They Know You Exist
Caryl Churchill’s “Love and Information“ is a solid one-hour play that happens to run for a little under two hours. Its fifty-seven scenes are connected thematically and not narratively, featuring over one hundred characters who are all struggling with the same problem: deciding how to communicate, filter, interpret, and trust information—and, often, how that pertains to love. “Is it better to know things or not to know things?” asks a man who is about to tell his friend that her husband is having an affair. While watching a wedding tape, another man, less troubled by this statement when it begins than when it ends, says, “I wouldn’t remember all this without the video.
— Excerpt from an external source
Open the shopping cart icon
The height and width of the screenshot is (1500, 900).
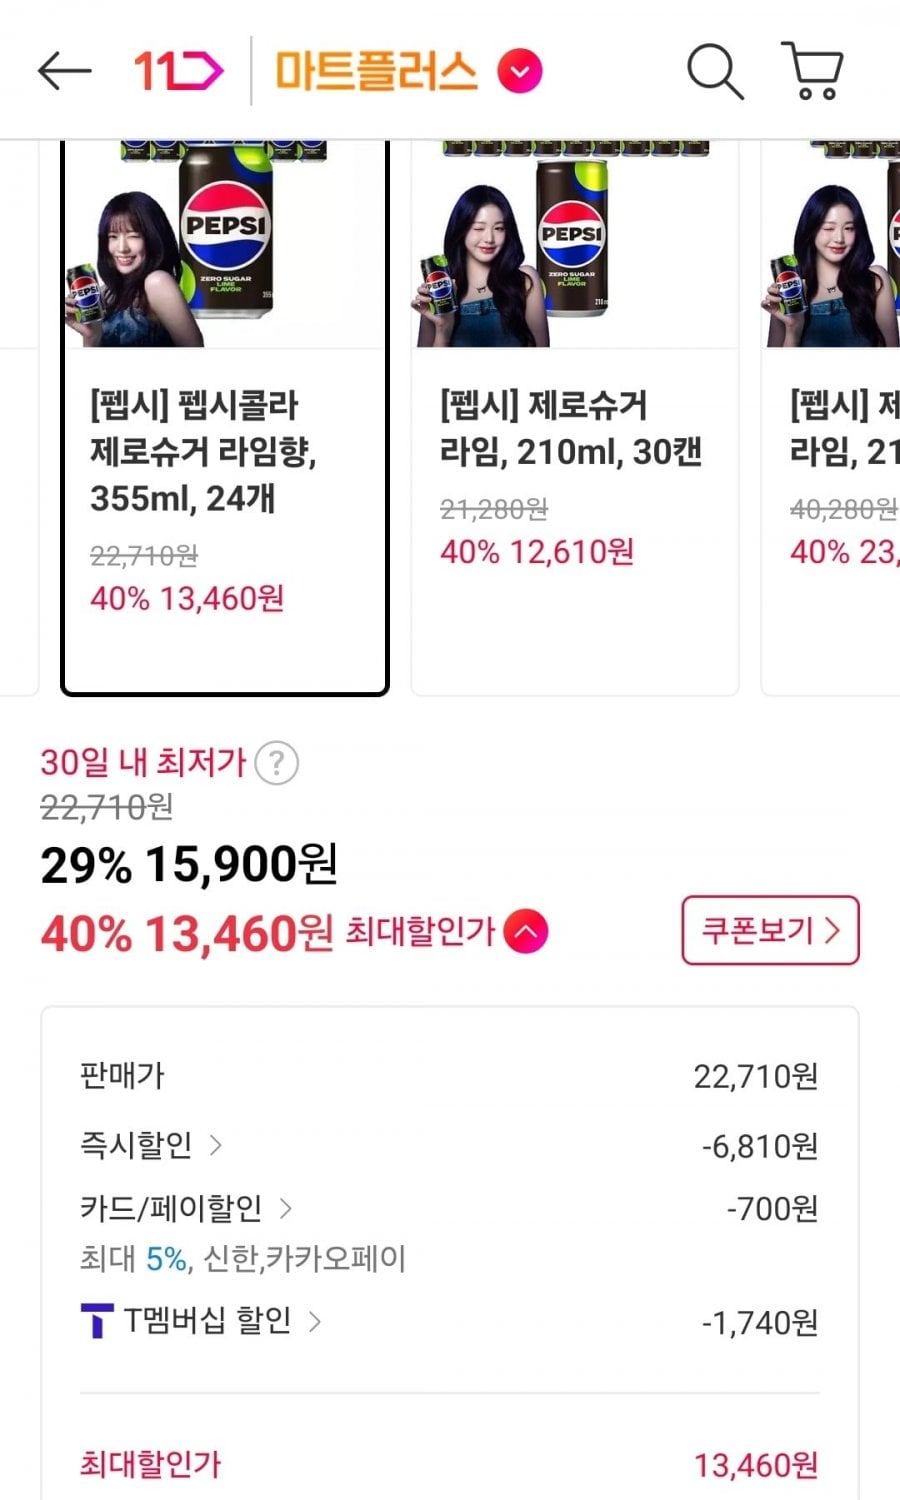812,71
I wouldn’t remember hardly anything at all about it because I can’t remember anything about that day that’s not on the video. Not clearly.” The title really says it all.
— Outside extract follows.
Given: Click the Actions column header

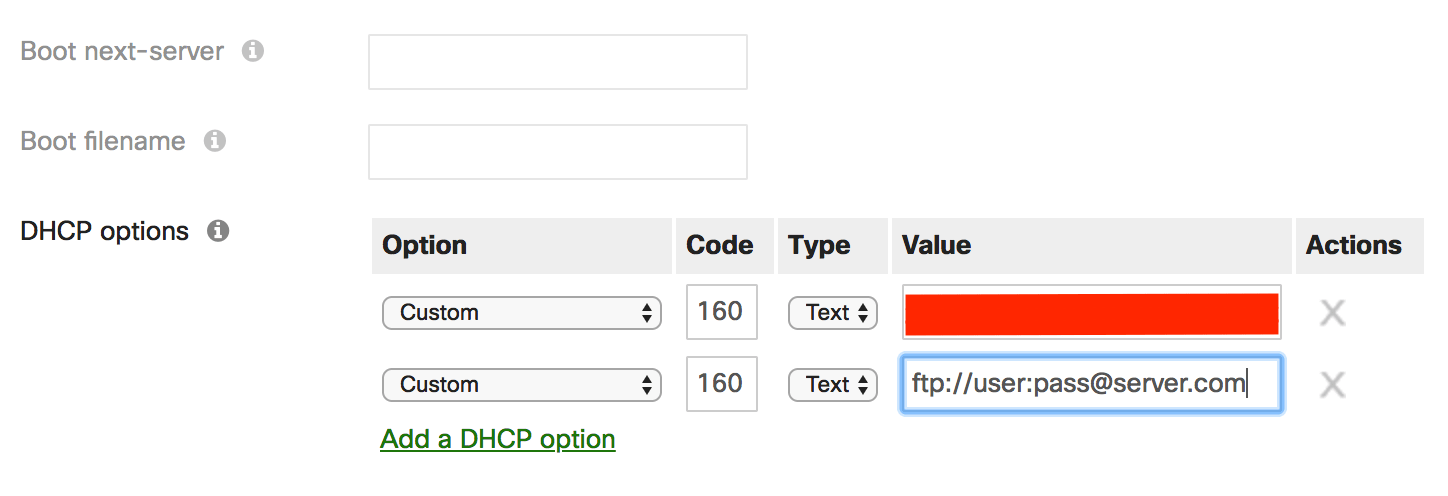Looking at the screenshot, I should [x=1354, y=246].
Often, these scenes are virtuosic performances of minimalism; in fewer than two minutes, Ms. Churchill has us invested in characters that another writer could use to build an entire play. At its best, it examines extreme people in ordinary moments—like a woman, her face spotted with zit cream, berating her husband in their bathroom for ratting his friend out to the police and thus endangering their lives—or, conversely, ordinary people in extreme moments, like the man at a picnic listening to his date describe how she beheads birds for a living. Relying largely on inference, there is something almost musical about Ms. Churchill’s play, a theatrical “Goldberg Variations.”
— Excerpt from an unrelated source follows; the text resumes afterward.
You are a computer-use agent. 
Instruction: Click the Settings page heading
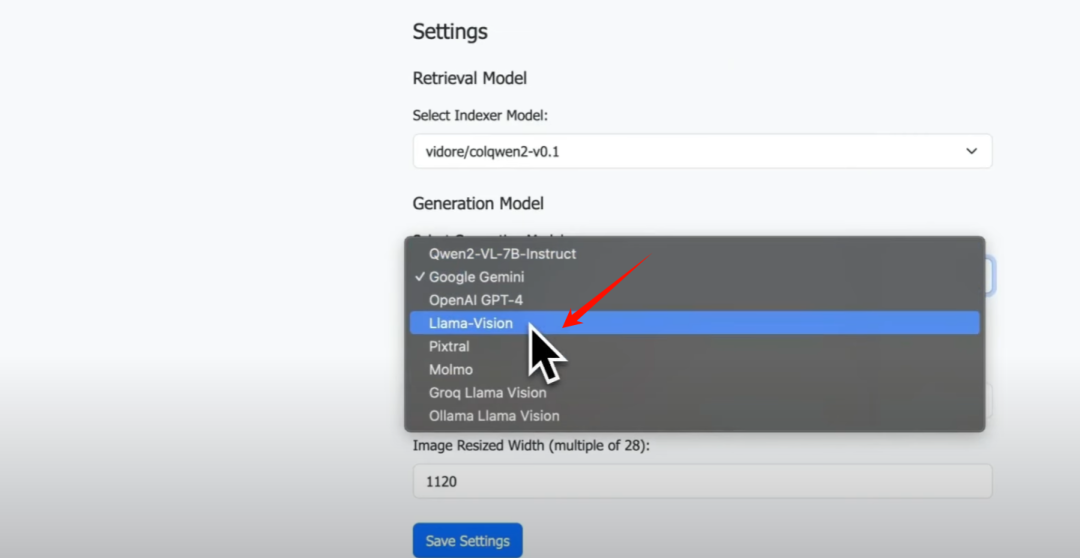click(x=450, y=32)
Still, a good third of “Love and Information“ is excess noise, pointless renderings of a theme that would have more power were it not squeezed of all its juice. The cast is excellent across the board (and difficult to discuss individually since each member takes on something like ten to fifteen parts each) and the stage, a blindingly white cube marked up like a grid and evoking middle school math assignments, is forceful in its simplicity. But there is no escaping that “Love and Information“ falls short as a whole, that in slimming down the script its best moments would be magnified and wholly more effective.